Just like how calling a pledge an associate member doesn’t make a difference
10 years ago at 3:30 pmThis is what liberalism has done to America. Wanting everything to be nice and anything that causes the slightest discomfort is automatically banned. I fear for our country.
10 years ago at 10:36 amPledgeship created an amazing bond between my brothers and I that could never be achieved by sitting around a camp fire singing fucking Kumbaya. The fact that we had mental and physical challenges to persevere through together made us realize each others strengths and weaknesses on which we could improve on. Now that’s a fucking “balanced man”
10 years ago at 10:38 am“Welcome to Club SigEp. Heres youre transgender letters
10 years ago at 10:02 am13 chapters had the right idea
10 years ago at 10:39 amI’m not an SPE. But a few thoughts:
1. From what I’ve heard from friends, Fowler is a complete fuckboy who hazed has hard as anyone and is now just covering his ass.
2. Apparently there were only five chapters that voted against mandatory Balanced Man. Unbelievable. The worst part is that I know that there are Balanced Man chapters in name only, but they didn’t even vote against this legislation.
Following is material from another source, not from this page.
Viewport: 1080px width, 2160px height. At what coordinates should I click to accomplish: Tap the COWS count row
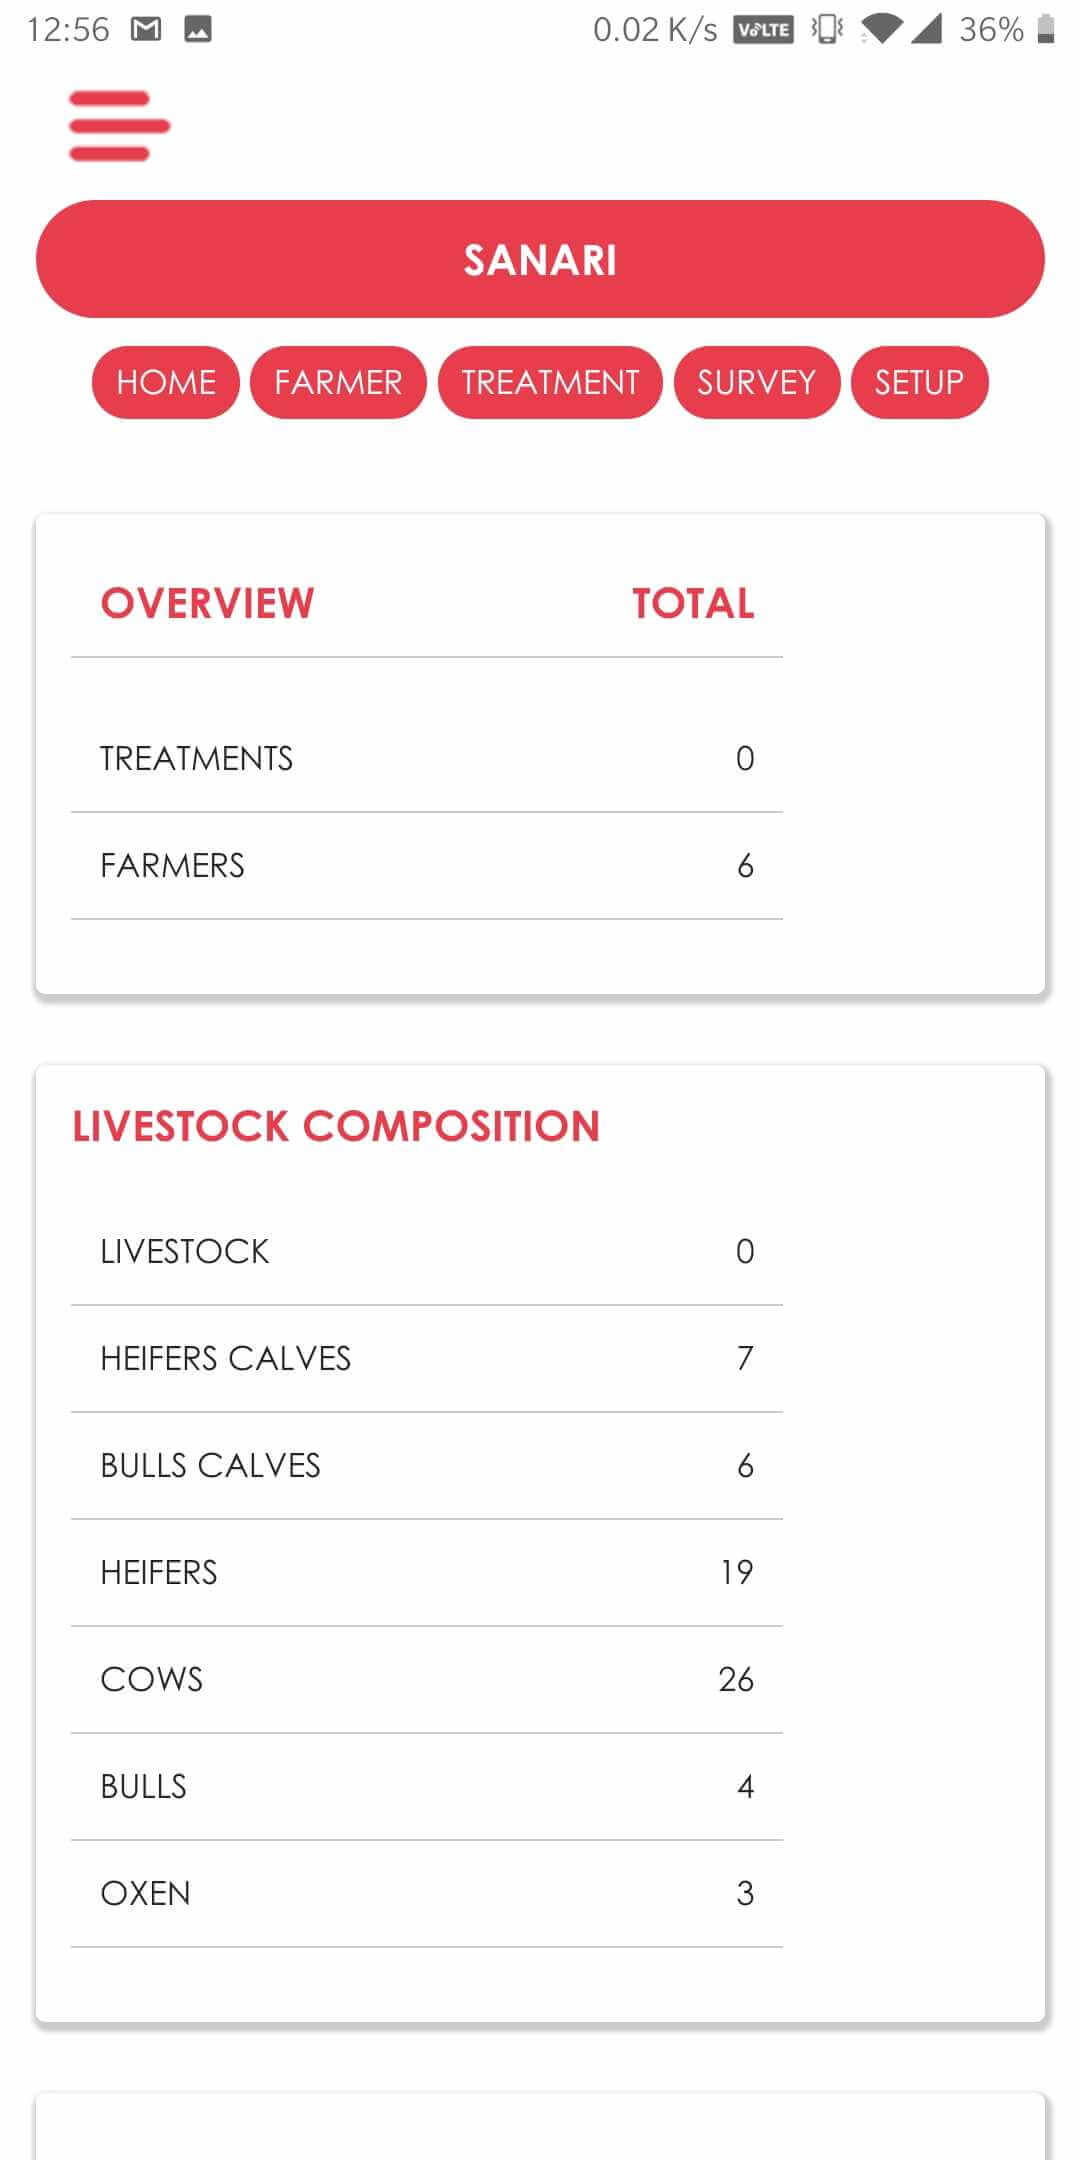pos(427,1679)
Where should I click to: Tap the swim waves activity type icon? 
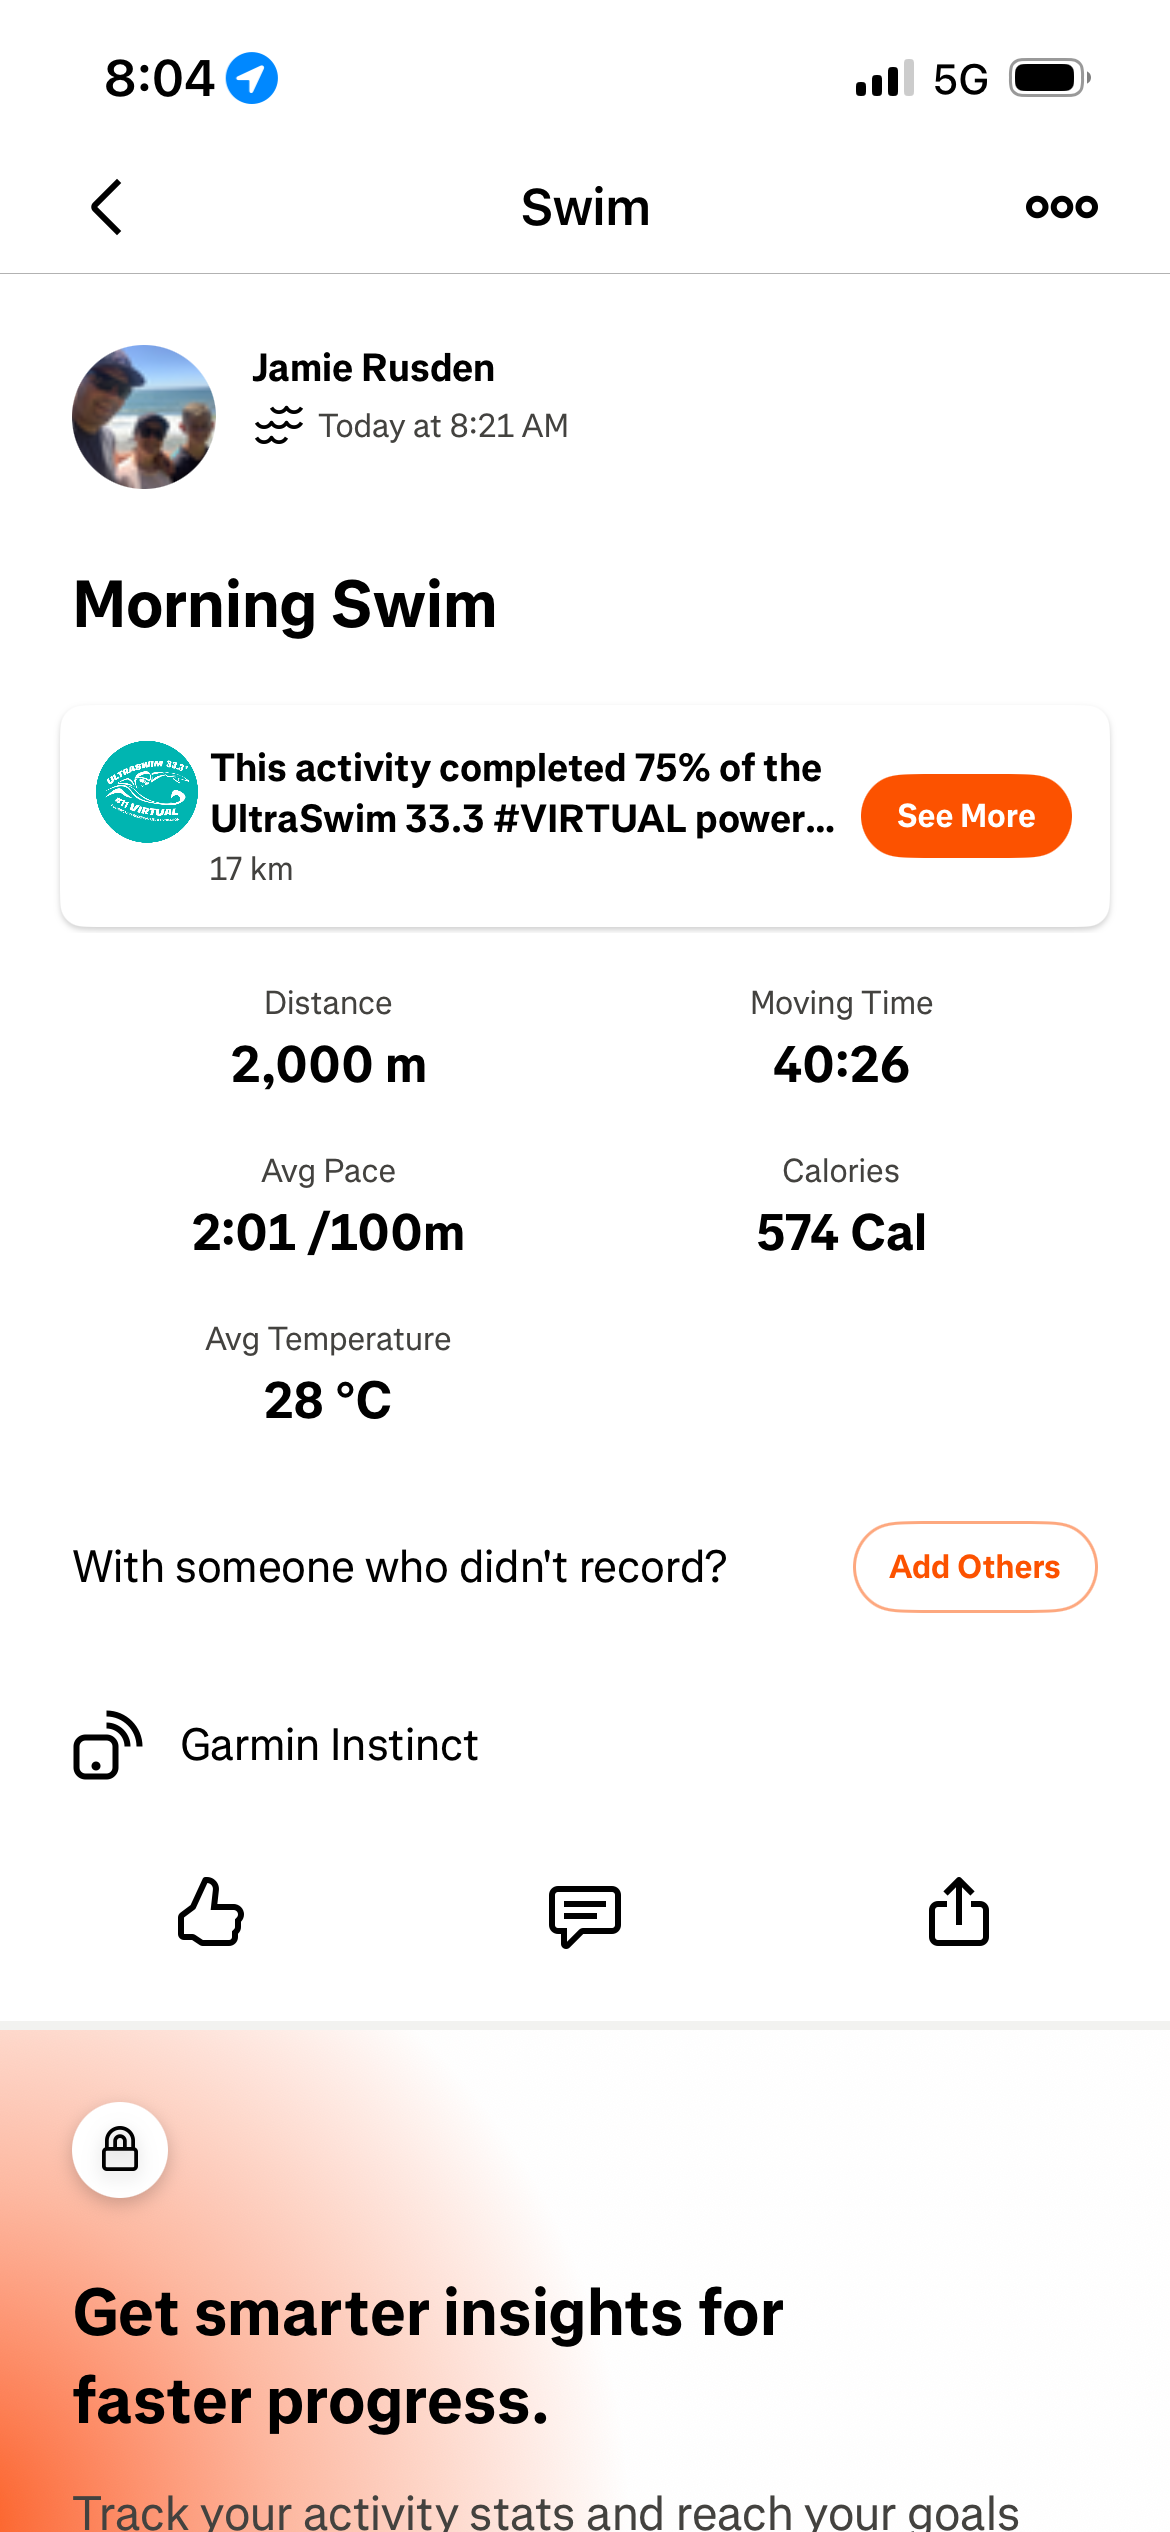click(279, 425)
3. This changes nothing for SPE. The Balanced Man chapters that don’t suck are going to continue their underground pledging. Hiding stuff from Nationals is easy, as long as no one squeals. Assuming you bid good men, you shouldn’t need to worry about someone calling home to mommy and daddy.
4. This might change a lot for other fraternities. We’re up to at least three that auto-initiate. I’m worried about the precedent that this sets.
10 years ago at 10:39 amDo you have any insight to how many of these chapters actually follow the Balanced Man program? The chapter at my school technically is Balanced Man but still has one of the most, if not the most, intensive processes of any chapter.
10 years ago at 11:26 amNo real insight. Would be curious to hear from any SPEs on here that have been to any of the national conventions.
And yeah, I know what you mean. The SPE chapter at my school is considered bottom-tier, but they still haze balls.
10 years ago at 11:39 amIm a spe from a sec school with a tradition chapter. I have been to several of our conventions and basically what is happening is all the chapters that don’t follow a balanced man program (initiating once you receive a bid) are being taken into rooms at these conventions and are basically told if you don’t begin to implement or support this ideology they will take our charter. The sad thing is, is that most of these none pledging chapters have terrible alumni relations and begin to suffer tremendously because many of the alumni went through a traditional pledge experience and feel that there chapter isn’t the same one that they went through so they don’t support there chapter or give money.
10 years ago at 12:05 pmA lot more than five of us voted against it. Even myself coming from a balanced man chapter voted against it. It creates a disconnect from alum who went through pledging. I think it was a bad idea.